→ **Consigne**:
D'après le texte sur les distributeurs russes, en quelle année Tatyana Bakalchuk a-t-elle fondé son site marchand ?

→ **Extrait du texte**:
========================================

Opinion Pourquoi faut-il prendre au sérieux les retailers russes ?
Le distributeur Russe "Mere" vient d'annoncer son arrivée en Belgique, et plus largement en Europe. Un autre débarquement, après ceux, concrétisés par Wildberries et Vkusvill, Analyse des atouts dont disposent ces distributeurs venus du froid.
Avant toute chose, un rappel : Mere n'est pas le premier à entreprendre la ruée vers l'Ouest. Le premier retailer russe à avoir annoncé son arrivée surprise en Europe était Wildberries, le plus grand retailer russe online, suivi l'année dernière de VkusVill, et enfin la semaine passée, de Mere.
Wilberries forme un parfait exemple de dynamisme. Au cours des deux dernières années, le site d'e-commerce russe s'est lancé dans 14 nouveau pays, dont la Pologne en 2019, la France, l'Allemagne et même les Etats-Unis en 2021. Wildberries, c'est d'abord l'histoire d'un couple, Tatyana et Vladislav Bakalchuk. Il est radiophysicien, elle est professeur d'anglais, et profite de son congé de maternité à 28 ans, en 2004, pour fonder son site marchand, en réalisant combien il était peu commode pour les jeunes mamans de renouveler leur garde-robe avec un nourrisson à domicile. En dix ans, sans relais ni appuis particuliers, et dans un pays où le business est plutôt machiste, elle fera de Wildberries la plateforme marchande la plus prospère de Russie. On y trouve 40.000 marques, russes ou internationales, pour du prêt-à-porter ou de l'électro-ménager. Et ses ventes ont crû de 74% en 2020, bien aidées par la crise sanitaire. Tatyana Bakalchuk est aujourd'hui milliardaire, sa fortune donnée pour 13 milliards de dollars fait d'elle la femme la plus riche de Russie. Elle détient 99% du capital de son entreprise, et refuse tout investissement extérieur.

========================================

→ **Extraits des lignes**:
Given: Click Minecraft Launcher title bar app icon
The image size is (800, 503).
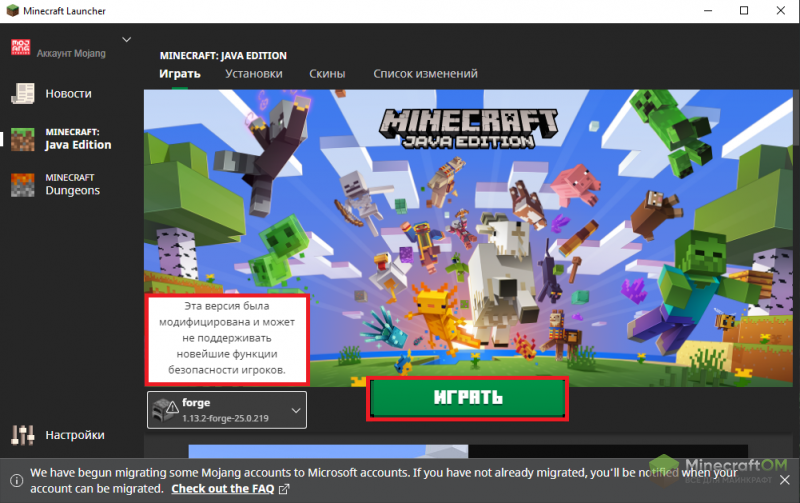Looking at the screenshot, I should click(x=13, y=11).
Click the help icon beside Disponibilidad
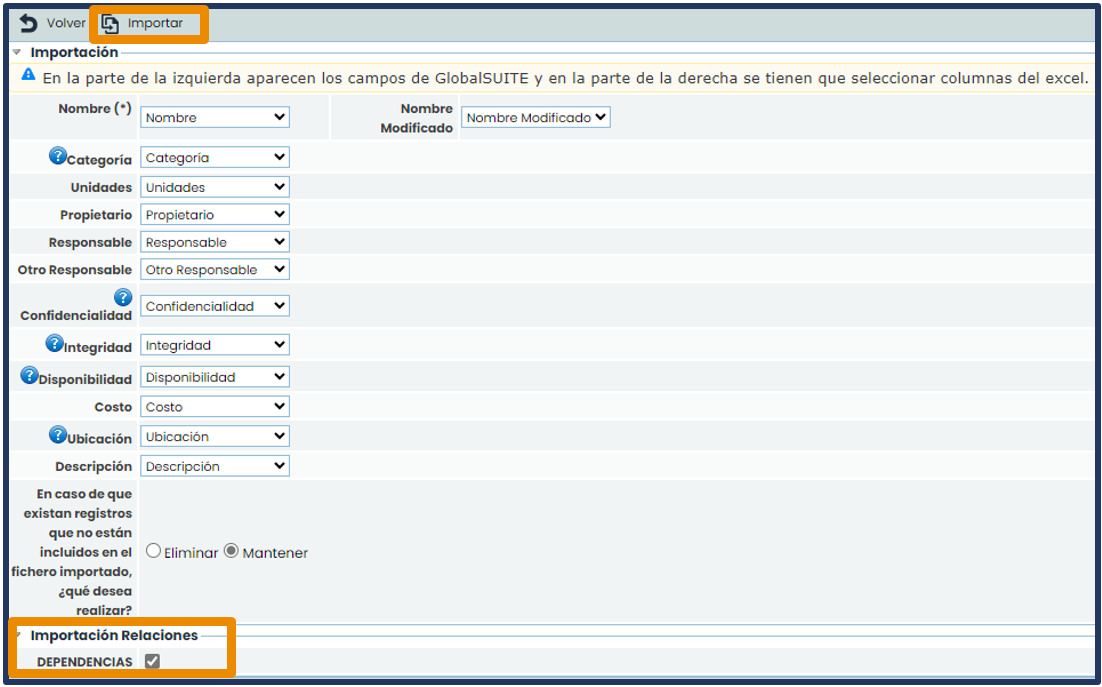Screen dimensions: 1102x687 29,376
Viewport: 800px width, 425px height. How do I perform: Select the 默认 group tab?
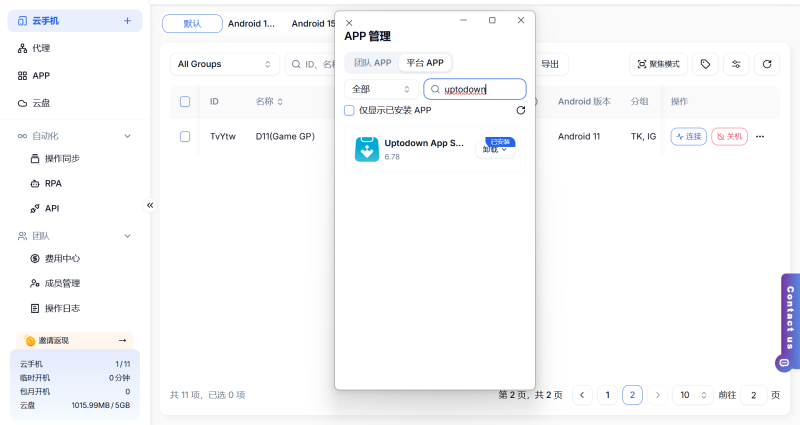coord(191,23)
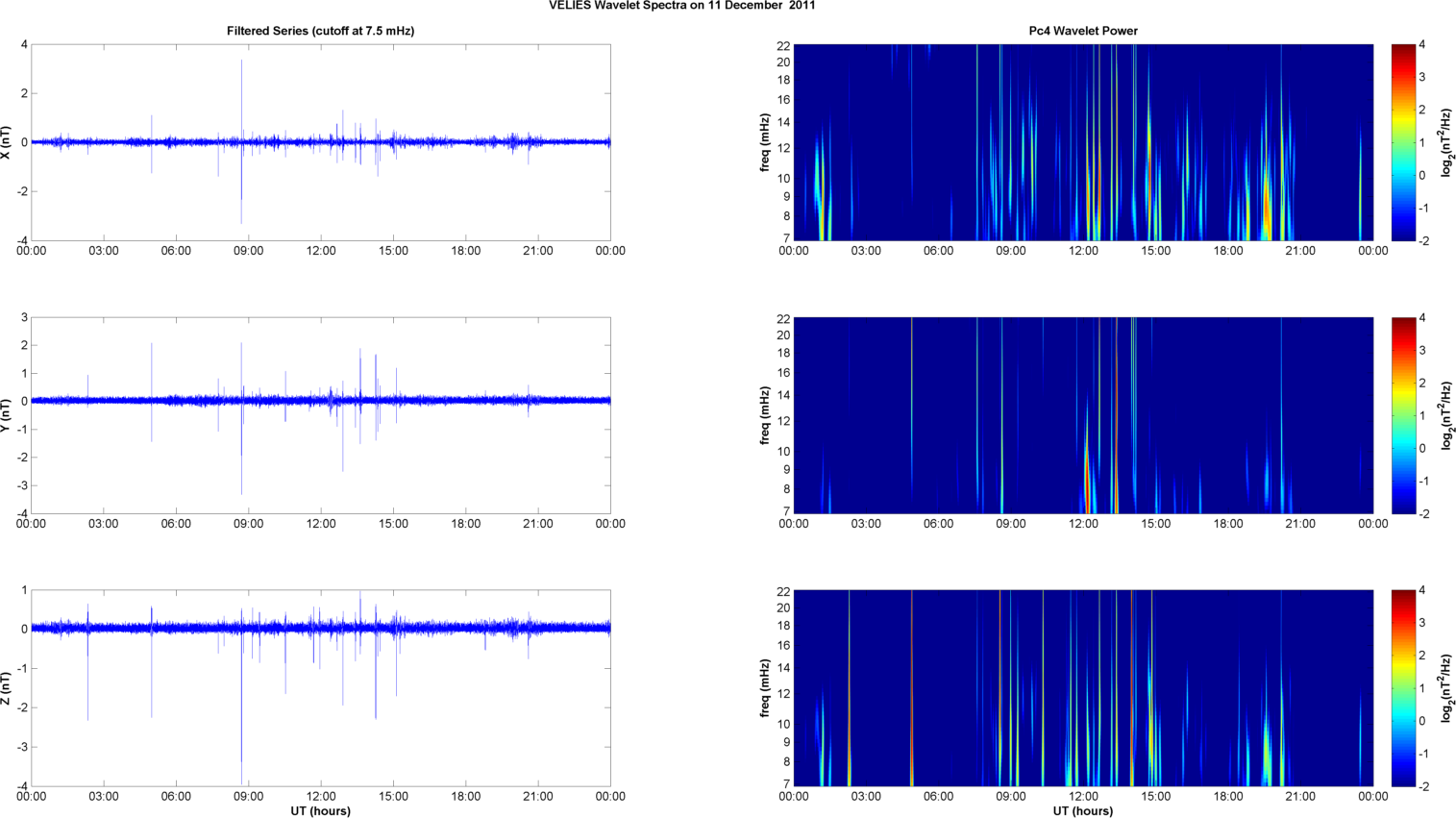This screenshot has height=818, width=1456.
Task: Click 'UT (hours)' label under the Z wavelet spectrum
Action: [x=1082, y=811]
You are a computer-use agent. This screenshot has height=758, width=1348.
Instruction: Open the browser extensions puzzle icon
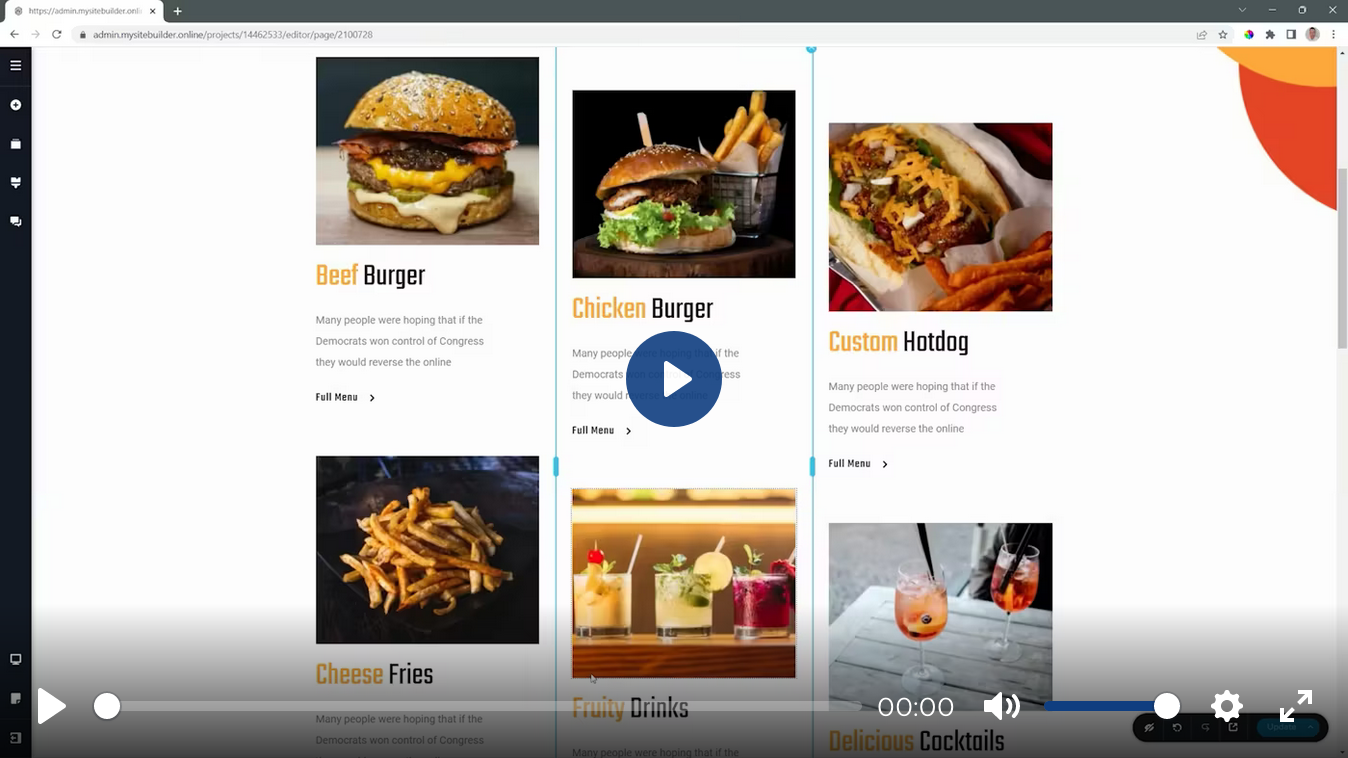pyautogui.click(x=1270, y=34)
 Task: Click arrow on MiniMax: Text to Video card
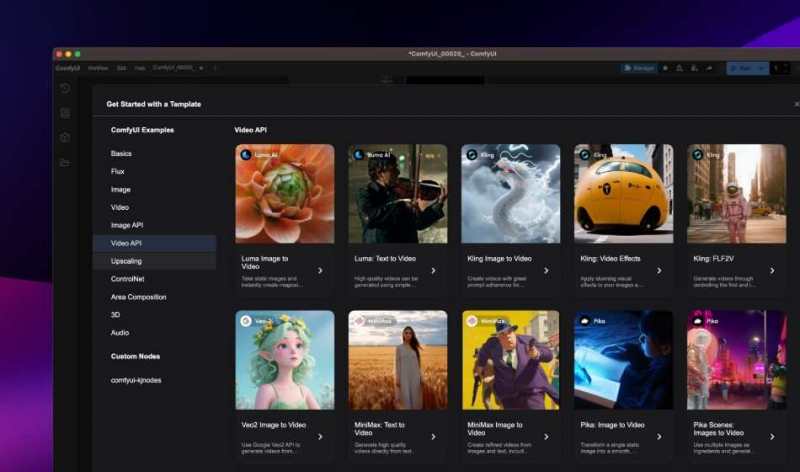[433, 436]
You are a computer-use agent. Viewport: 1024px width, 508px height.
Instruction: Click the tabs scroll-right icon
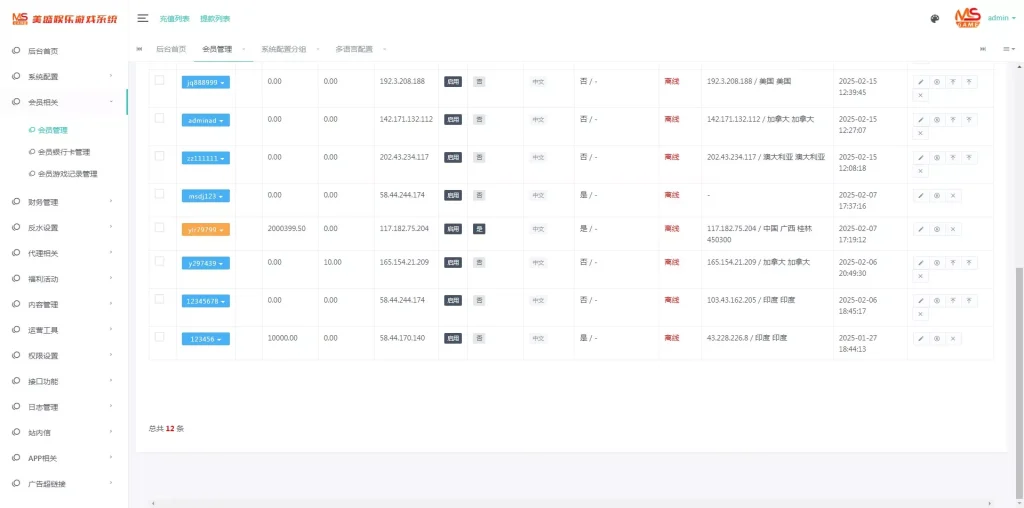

========================================

→ **Réponse**:
En 2004.